There is a lack of knowledge regarding the incidence of serious adverse drug reactions (ADR) to the oral iron chelator deferiprone in Chinese children with transfusion-dependent thalassaemia. In this retrospective population-based cohort study, paediatric thalassaemia patients in Hong Kong were screened for serious and medically important adverse events related to deferiprone therapy using diagnosis codes, laboratory data and hospital admissions. Potential ADRs were assessed by reviewing concomitant medications, diagnoses and laboratory data and evaluated using standardised causality assessment. Eighty-seven patients contributing 169.8 person-years were included. Thirty ADRs were identified in 21 patients. Most ADRs (56.0%) occurred in the first three months of therapy. Neutropenia occurred in 11 patients (12.6%; incidence rate 6.5 per 100 patient-years) and severe neutropenia (agranulocytosis) was observed in 5 patients (5.7%, incidence rate 2.9 per 100 patient-years). Other identified ADRs involve severe arthropathy, elevated liver enzymes and mild thrombocytopenia. In conclusion, the safety profile of DFP therapy in Chinese children suffering from transfusion-dependent thalassaemia is in line with previous studies of non-Chinese children. However, unlike previous studies, we observed a relatively high incidence of agranulocytosis and neutropenia in patients with simultaneous combined therapy. Hence close monitoring for white blood cell counts is advised in Chinese children under combined iron chelation therapy. Further prospective clinical and pharmacogenetic studies are required to better evaluate this important safety signal.

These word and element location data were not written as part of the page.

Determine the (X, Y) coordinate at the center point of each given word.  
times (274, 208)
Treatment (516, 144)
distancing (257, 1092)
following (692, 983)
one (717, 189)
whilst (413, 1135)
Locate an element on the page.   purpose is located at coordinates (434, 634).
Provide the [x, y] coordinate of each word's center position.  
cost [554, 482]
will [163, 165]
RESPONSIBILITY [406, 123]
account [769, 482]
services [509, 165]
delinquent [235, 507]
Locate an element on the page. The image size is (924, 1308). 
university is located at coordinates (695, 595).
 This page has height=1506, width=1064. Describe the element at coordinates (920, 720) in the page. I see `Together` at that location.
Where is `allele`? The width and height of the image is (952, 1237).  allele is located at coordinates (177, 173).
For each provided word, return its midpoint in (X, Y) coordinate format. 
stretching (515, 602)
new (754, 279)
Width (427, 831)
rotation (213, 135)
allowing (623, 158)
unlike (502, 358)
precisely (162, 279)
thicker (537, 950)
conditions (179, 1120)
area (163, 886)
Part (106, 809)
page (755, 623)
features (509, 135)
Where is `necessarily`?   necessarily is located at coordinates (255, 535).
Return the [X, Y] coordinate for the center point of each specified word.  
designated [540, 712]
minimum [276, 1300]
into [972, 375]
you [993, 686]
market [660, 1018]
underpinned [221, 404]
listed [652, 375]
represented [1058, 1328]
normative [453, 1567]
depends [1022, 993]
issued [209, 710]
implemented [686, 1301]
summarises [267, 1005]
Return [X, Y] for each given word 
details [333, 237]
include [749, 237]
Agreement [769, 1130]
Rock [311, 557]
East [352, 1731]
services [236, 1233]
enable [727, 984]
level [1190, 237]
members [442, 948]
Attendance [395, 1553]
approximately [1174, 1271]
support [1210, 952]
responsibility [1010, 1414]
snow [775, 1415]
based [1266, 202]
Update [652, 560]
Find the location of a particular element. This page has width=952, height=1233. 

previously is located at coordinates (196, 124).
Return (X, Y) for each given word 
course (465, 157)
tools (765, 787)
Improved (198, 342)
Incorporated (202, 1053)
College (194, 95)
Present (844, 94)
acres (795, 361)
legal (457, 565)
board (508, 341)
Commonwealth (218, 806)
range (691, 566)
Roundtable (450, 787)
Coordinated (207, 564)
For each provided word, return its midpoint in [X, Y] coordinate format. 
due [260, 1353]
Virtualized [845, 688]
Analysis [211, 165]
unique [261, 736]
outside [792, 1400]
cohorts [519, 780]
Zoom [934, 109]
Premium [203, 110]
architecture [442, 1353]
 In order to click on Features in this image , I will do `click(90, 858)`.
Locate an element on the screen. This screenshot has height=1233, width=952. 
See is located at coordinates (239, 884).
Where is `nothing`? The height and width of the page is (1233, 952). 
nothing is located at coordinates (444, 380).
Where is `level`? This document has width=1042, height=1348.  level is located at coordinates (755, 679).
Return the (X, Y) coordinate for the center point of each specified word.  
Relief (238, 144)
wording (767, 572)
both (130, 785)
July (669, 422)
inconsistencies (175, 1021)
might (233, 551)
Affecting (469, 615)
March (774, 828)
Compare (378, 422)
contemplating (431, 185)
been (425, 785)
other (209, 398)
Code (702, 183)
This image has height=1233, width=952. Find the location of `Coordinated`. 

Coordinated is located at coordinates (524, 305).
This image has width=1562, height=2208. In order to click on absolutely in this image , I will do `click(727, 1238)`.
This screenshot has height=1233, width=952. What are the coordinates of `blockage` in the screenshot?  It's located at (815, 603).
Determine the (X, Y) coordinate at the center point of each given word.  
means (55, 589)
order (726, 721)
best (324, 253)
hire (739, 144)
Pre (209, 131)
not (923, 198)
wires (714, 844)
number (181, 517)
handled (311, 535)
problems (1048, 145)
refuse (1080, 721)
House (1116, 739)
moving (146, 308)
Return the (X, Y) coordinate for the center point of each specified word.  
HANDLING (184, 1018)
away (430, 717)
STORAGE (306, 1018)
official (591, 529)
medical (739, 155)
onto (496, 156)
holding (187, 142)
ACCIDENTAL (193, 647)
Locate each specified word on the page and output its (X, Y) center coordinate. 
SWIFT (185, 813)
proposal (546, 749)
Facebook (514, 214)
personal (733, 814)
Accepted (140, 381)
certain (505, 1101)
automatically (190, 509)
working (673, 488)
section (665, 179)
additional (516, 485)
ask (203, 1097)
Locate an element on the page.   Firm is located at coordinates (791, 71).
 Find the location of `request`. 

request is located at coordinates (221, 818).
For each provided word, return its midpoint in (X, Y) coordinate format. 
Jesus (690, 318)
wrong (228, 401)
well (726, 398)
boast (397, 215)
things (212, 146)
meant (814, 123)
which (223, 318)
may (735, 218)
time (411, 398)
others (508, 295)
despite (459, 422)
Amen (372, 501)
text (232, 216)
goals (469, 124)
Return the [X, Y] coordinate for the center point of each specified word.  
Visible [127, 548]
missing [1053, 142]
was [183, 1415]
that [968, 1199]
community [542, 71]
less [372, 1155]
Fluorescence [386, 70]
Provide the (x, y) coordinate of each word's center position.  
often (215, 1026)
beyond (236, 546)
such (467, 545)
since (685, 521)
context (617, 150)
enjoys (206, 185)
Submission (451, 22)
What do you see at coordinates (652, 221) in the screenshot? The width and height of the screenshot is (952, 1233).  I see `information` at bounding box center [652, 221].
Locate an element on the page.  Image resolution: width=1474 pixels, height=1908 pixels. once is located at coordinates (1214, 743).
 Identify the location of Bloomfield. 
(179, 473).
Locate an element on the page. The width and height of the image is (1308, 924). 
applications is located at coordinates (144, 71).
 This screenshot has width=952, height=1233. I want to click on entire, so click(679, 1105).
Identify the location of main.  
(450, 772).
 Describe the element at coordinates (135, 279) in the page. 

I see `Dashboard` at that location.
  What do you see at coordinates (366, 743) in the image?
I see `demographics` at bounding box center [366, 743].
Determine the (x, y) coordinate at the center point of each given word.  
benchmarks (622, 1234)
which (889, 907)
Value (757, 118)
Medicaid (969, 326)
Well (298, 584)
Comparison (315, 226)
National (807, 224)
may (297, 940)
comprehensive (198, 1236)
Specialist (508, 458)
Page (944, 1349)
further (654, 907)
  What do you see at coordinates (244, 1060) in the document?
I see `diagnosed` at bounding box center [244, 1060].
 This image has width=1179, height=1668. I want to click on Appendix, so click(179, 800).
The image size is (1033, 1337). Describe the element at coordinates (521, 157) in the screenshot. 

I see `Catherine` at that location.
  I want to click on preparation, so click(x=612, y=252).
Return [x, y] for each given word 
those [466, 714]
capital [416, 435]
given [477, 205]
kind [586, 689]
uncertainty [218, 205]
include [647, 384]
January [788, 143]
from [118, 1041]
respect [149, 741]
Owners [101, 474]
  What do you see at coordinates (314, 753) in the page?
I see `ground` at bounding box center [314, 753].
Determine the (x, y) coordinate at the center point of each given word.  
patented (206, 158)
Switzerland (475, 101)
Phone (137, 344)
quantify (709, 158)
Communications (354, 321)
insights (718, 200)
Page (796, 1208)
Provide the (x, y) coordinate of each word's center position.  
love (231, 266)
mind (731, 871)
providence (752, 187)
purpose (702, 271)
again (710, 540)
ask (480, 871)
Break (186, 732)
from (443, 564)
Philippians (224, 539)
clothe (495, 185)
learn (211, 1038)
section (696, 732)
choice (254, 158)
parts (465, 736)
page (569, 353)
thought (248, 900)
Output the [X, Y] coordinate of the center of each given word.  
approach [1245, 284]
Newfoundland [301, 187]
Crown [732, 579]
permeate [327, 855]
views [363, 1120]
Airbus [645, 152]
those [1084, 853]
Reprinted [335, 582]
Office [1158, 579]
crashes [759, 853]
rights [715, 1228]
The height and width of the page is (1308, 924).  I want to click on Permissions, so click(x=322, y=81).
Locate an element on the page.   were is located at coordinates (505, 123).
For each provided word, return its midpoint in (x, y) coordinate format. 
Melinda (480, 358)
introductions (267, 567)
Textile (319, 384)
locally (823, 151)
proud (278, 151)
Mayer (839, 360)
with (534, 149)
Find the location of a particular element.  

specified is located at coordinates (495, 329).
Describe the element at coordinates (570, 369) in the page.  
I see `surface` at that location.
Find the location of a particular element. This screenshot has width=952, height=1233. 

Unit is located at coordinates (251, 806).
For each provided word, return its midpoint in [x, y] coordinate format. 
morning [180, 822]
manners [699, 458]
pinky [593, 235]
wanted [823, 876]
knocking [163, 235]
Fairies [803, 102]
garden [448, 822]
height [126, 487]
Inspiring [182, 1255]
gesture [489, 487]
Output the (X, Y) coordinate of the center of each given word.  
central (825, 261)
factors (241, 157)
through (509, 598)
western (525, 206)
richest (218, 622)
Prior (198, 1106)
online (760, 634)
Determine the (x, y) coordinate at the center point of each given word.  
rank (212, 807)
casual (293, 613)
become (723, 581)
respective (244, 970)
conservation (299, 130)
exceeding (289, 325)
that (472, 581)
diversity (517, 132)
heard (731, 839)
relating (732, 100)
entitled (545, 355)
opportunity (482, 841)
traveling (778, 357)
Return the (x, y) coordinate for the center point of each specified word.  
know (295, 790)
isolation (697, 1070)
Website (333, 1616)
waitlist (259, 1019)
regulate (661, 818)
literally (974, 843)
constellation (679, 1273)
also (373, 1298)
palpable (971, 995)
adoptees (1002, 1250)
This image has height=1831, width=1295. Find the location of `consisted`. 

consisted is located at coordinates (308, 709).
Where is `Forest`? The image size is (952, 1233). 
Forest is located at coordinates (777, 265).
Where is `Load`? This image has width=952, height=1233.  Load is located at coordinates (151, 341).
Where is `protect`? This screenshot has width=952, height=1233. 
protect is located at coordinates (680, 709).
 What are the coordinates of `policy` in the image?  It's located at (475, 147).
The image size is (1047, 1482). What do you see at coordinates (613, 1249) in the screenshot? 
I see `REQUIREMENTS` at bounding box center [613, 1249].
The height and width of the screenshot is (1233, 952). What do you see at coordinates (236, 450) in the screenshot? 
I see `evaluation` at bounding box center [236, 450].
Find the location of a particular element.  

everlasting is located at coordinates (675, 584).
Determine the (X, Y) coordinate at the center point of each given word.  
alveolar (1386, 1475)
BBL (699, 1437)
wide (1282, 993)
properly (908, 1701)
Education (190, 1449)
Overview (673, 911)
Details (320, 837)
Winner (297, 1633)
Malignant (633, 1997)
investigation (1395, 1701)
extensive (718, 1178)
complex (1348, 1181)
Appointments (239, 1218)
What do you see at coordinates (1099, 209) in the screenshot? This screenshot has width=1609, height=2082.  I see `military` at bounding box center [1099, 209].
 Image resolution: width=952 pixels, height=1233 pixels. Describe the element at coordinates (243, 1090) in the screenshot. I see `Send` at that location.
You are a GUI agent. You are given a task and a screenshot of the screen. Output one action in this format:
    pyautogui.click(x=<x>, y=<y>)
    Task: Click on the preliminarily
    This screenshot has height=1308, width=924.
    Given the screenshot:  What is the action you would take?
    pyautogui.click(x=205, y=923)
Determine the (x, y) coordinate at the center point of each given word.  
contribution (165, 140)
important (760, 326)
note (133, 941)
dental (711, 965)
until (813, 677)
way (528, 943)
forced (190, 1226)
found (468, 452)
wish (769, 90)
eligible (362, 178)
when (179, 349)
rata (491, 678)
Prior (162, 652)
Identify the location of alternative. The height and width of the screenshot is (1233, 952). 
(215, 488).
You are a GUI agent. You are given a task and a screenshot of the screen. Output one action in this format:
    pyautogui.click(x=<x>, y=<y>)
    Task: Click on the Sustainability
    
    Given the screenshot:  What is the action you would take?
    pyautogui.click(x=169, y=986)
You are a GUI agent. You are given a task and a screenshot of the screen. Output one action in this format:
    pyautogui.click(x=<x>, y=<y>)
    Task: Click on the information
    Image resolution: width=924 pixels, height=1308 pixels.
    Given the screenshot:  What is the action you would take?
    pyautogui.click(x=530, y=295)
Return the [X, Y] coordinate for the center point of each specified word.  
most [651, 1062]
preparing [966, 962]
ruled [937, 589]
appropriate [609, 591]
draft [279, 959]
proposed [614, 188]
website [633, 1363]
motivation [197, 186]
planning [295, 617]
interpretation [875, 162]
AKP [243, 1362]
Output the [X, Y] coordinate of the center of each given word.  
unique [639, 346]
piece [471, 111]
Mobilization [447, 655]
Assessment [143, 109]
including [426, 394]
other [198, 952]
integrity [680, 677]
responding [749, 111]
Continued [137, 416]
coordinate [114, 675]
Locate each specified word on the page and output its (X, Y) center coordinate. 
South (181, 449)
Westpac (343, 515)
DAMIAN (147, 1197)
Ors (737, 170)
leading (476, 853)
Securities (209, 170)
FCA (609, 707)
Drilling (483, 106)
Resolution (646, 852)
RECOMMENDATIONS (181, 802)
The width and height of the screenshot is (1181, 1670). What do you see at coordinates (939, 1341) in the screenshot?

• Half of the identified ADRs related to deferiprone therapy occurred during the first three months of treatment. • A relatively high incidence of agranulocytosis and neutropenia. Hence close monitoring for white blood cell counts is advised in Chinese children under combined iron chelation therapy.
对于口服铁螯合剂去铁酮治疗依赖输血的中国儿童严重药物不良反应(ADR)的发生率,人们了解不足。在这项基于人群的回顾性队列研究中,通过诊断编码、实验室数据和住院情况,对香港的小儿地中海贫血患者进行筛查,以确定与去铁酮治疗相关的严重且具有医学重要性的不良事件。通过回顾合并用药、诊断和实验室数据评估潜在的ADR,并使用标准化因果关系评估进行评价。纳入了87例患者,共169.8人年。在21例患者中识别出30例ADR。大多数ADR(56.0%)发生在治疗的前三个月。11例患者出现中性粒细胞减少(12.6%;发病率为每100患者年6.5例),5例患者出现严重中性粒细胞减少(粒细胞缺乏症)(5.7%,发病率为每100患者年2.9例)。其他已识别的ADR包括严重关节病、肝酶升高和轻度血小板减少。总之,去铁酮治疗依赖输血的中国儿童的安全性与先前对非中国儿童的研究一致。然而,与先前研究不同的是,我们观察到联合治疗患者中粒细胞缺乏症和中性粒细胞减少症的发生率相对较高。因此,建议对接受联合铁螯合治疗的中国儿童密切监测白细胞计数。需要进一步进行前瞻性临床和药物遗传学研究,以更好地评估这一重要的安全信号。
• 与去铁酮治疗相关的已识别ADR中有一半发生在治疗的前三个月。• 粒细胞缺乏症和中性粒细胞减少症的发生率相对较高。因此,建议对接受联合铁螯合治疗的中国儿童密切监测白细胞计数。